Ces derniers jours, médias et réseaux sociaux ont révélé des violences filmées de policiers contre un producteur, y compris dans son studio privé et des violences de black blocks contre les policiers à la suite de la manifestation parisiennedes opposants à la loi "Sécurité globale".

Contrairement aux nombreux commentaires, on ne peut pas mettre sur le même plan ces deux types de violences, même pour les condamner conjointement, ce qui est le cas général.

Les violences des black blocks contre les policiers sont des attaques contre la république et la démocratie par des activistes favorables au chaos, à l'anarchie et à son inéluctable conclusion : un état fort, totalitaire voire fasciste. Il est indispensable de réprimer ces violences plus durement et d'exiger de tous les partis politiques leur condamnation sans équivoque.

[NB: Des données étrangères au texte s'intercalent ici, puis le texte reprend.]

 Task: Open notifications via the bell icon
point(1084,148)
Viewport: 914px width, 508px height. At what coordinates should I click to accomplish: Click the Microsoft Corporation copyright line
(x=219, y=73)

Les violences policières contre des citoyens déjà maîtrisés  et hors des conditions précisées par les lois sont un dévoiement inadmissible de l'autorité qui est confiée à la police au nom de la république, pour assurer la protection de tous et la liberté de manifester. Elles doivent être aussi sanctionnées sans faiblesse parce qu'elles ne sont pas légitimes. Par leur formation comme par la confiance que leur accorde la société, les forces de l'ordre doivent impérativement être en mesure de maîtriser l'usage de la force.

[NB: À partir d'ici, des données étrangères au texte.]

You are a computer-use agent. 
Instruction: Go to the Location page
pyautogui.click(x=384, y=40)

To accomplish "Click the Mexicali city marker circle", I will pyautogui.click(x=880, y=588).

Si ni l'une ni l'autre de ces violences ne sont tolérables, c'est donc pour des raisons bien différentes : protéger la république d'un côté, mettre fin à des dérives inidividuelles, de groupe et parfois de cadres de l'autre afin de ne pas laisser  l'institution policière se gangréner. Dans le premier cas, on sait qu'il faudra toujours lutter contre les ennemis de la république, dans le deuxième on doit pouvoir arriver rapidement à empêcher les dérives, d'autant plus qu'elles restent heureusement très minoritaires au regard du grand nombre d'interventions de la police et de la gendarmerie chaque jour en France.

Sur le plan politique, il faut reconnaitre que l'article 24 de la loi "sécurité globale" est inapplicable voire dangereux pour la liberté d'informer. Il vaudrait  mieux renforcer les textes existants qui protègent déjà les policiers (et les citoyens) d'une mise en cause personnelle sur les réseaux sociaux.